To examine whether the sedative effects of L-proline are associated with modulation of cholinergic neurotransmission, the effect of L-proline co-injected with the M-AChR antagonist scopolamine on the behaviour of neonatal chicks under isolation-induced stress was investigated. In chicks, the AChR plays an important role in the control of separation stress-induced vocalization. Non-selective AChR agonists decreased isolation stress-induced vocalization while antagonists had the opposite effect (Panksepp et al., 1980a, b). The AChR has two subtypes, M-AChR and Nicotinic AChR (N-AChR). Sahley et al. (1981) suggested that M-AChR was involved in controlling vocalizations more than the N-AChR. Therefore, we used the M-AChR antagonist scopolamine in the present study.
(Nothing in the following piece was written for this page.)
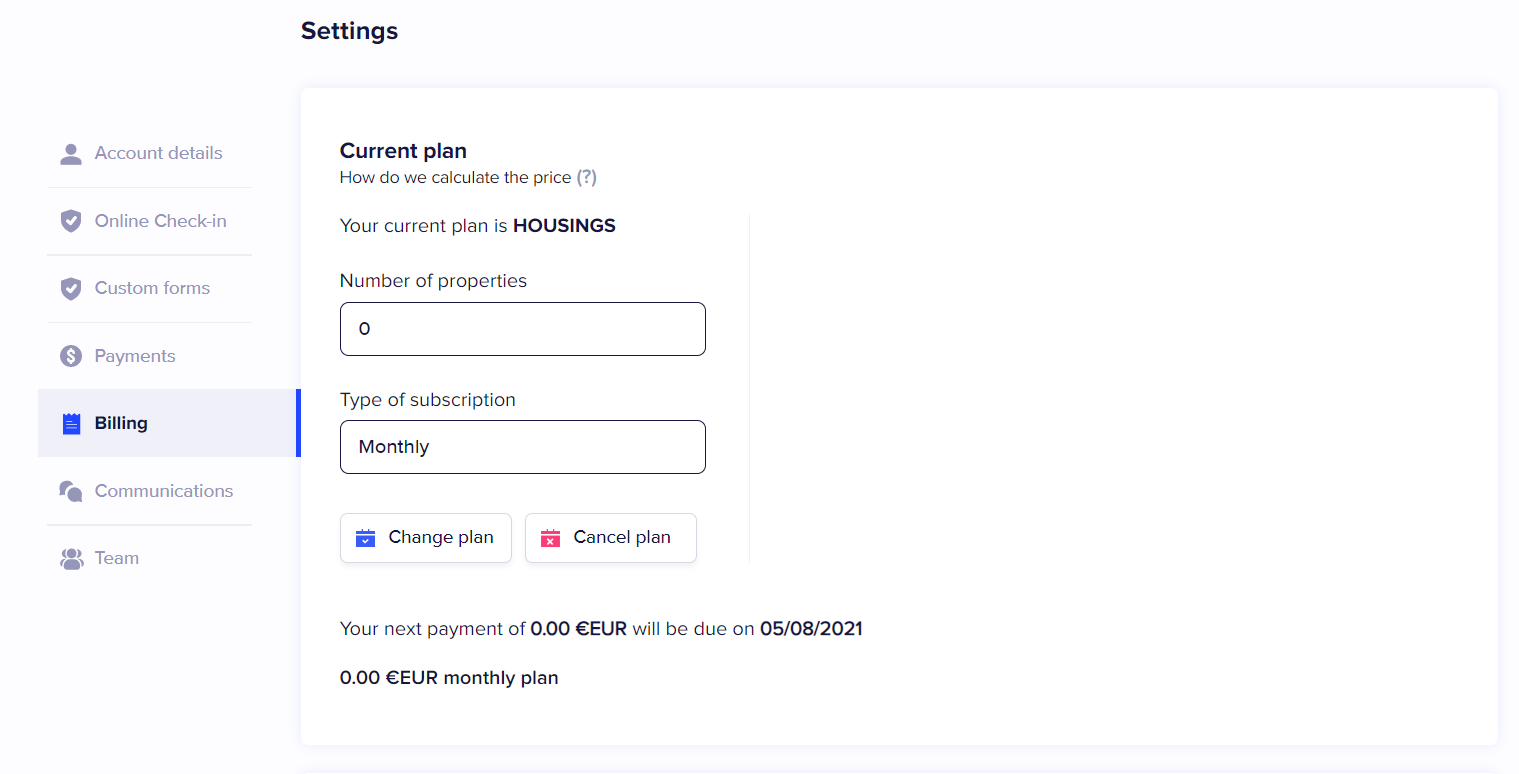Switch to the Online Check-in tab
Image resolution: width=1519 pixels, height=774 pixels.
coord(160,221)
Figure 1 shows the effect of i.c.v. injection of L-proline with or without scopolamine on spontaneous activity (upper panel) and distress vocalizations (lower panel) during the 10 min isolation-induced stress. L-Proline significantly decreased spontaneous activity (F (1, 22) = 18.051, p<0.001) and the number of vocalizations (F (1, 22) = 25.578, p<0.0001). However, no significant effects of scopolamine were observed in spontaneous activity (F (1, 22) = 0.311, p>0.05) or the number of vocalizations (F (1, 22) = 0.936, p>0.05). Interactions between L-proline and scopolamine were not detected in either spontaneous activity (F (1, 22) = 0.955, p>0.05) or the number of vocalizations (F (1, 22) = 0.929, p>0.05). These results imply that the effect of L-proline could not be attenuated by scopolamine. Therefore, the M-AChR does not appear to be involved in the sedative effects induced by L-proline.

Delwing et al. (2003) showed that L-proline reduces AChE activity in the cerebral cortex of rats. The AChE activity was significantly decreased in the rat brain following a single s.c. injection of L-proline. Furthermore, L-proline also inhibited AChE activity in vitro. Therefore, we investigated the effect of L-proline on AChE activity in the telencephalon and diencephalon of chicks.
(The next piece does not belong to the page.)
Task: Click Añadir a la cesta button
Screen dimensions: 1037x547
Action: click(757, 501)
Fig. 1: Effect of i.c.v. injection of either 1.81 pmol of scopolamine, 0.50 μmoL of L-proline, or scopolamine plus L-proline on total spontaneous activity (upper panel) and distress vocalizations (lower panel) during 10 min isolation in 4- or 5-day-old layer chicks. Results are expressed as means±SEM. The number of chicks used in each group was as follows: control, 6; scopolamine, 7; L-proline, 6; scopolamine+L-proline, 7

Figure 2 shows the effect of i.c.v. injection of several doses of L-proline on AChE activity in the telencephalon (upper panel) and diencephalon (lower panel) of chicks. L-Proline had no significant effect on either telencephalon (F(3, 24) = 0.460, p>0.05) or diencephalon (F (3, 24) = 0.873, p>0.05) AChE activity. These results differed from those by Delwing et al. (2003). We injected L-proline directly to the lateral ventricle, while Delwing et al. (2003) injected s.c. Accordingly, some peripheral routes might be involved in brain AChE activities. Furthermore, these varying results might be attributed to the concentration of L-proline, interval of time after injection, effect of isolation stress, or species differences.
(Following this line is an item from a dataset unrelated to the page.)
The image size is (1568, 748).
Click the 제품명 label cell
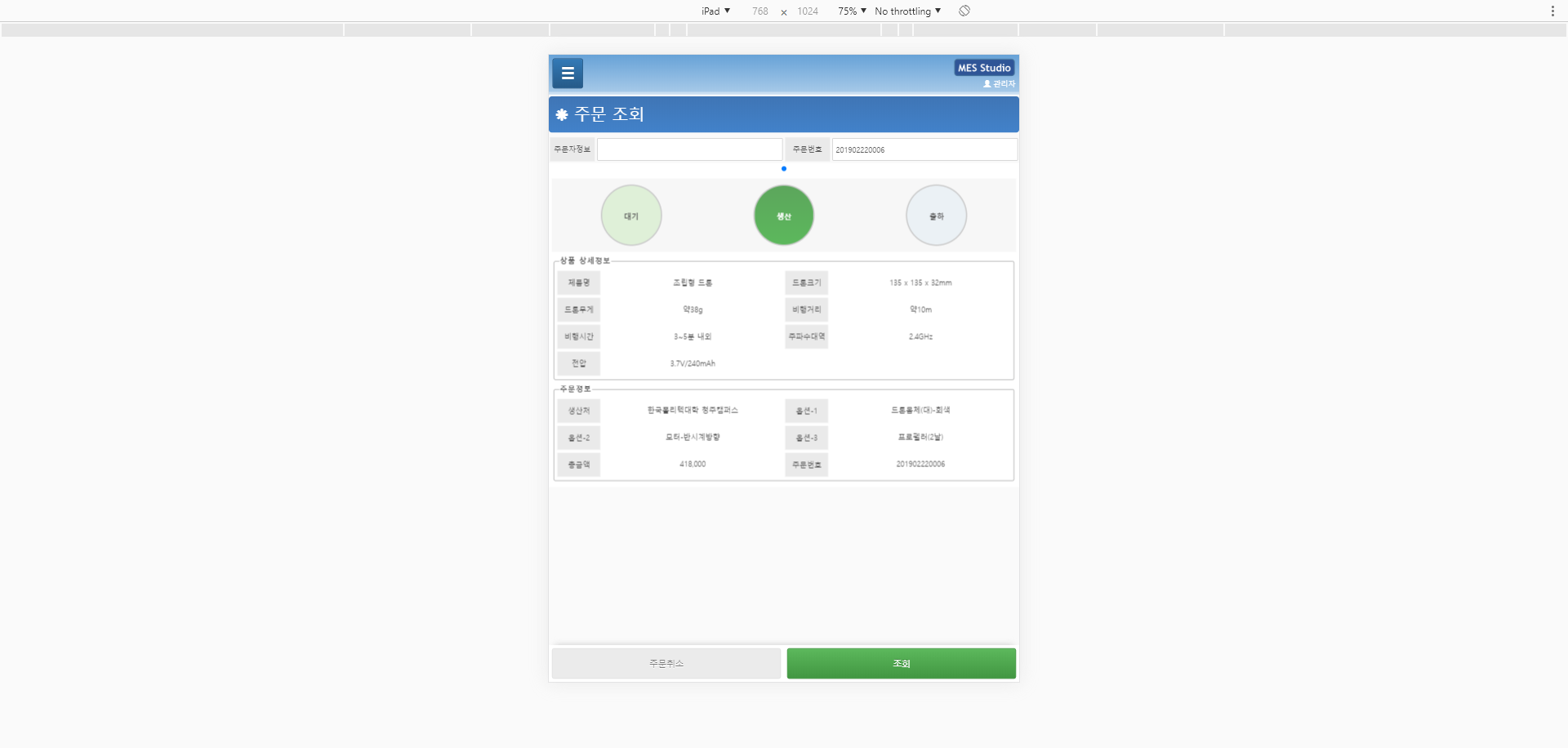579,283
The results obtained here indicate that the cholinergic systems are not involved in the sedative effects induced by L-proline. In contrast, the NMDA receptor is involved in mediating the sedative effect induced by L-proline in chicks (Hamasu et al., 2009b).


Fig. 2: Effect of i.c.v. injection of several doses of L-proine on AChE activity in the telencephalon (upper panel) and diencephalon (lower panel) of 4- or 5-day-old layer chicks. Results are expressed as means±SEM. The number of chicks used in each group was 7

CONCLUSION

The M-AChR was not involved in the sedative effect induced by L-proline. In addition, i.c.v. injection of several doses of L-proline has no effect on AChE activity in the telencephalon or diencephalon.

These results indicate that the mechanism of the sedative effects induced by L-proline does not involved the cholinergic systems.

ACKNOWLEDGEMENT

This research was supported by a Grant-in-Aid for Scientific Research from Japan Society for the Promotion of Science (No. 18208023) and the SKYLARK Food Science Institute.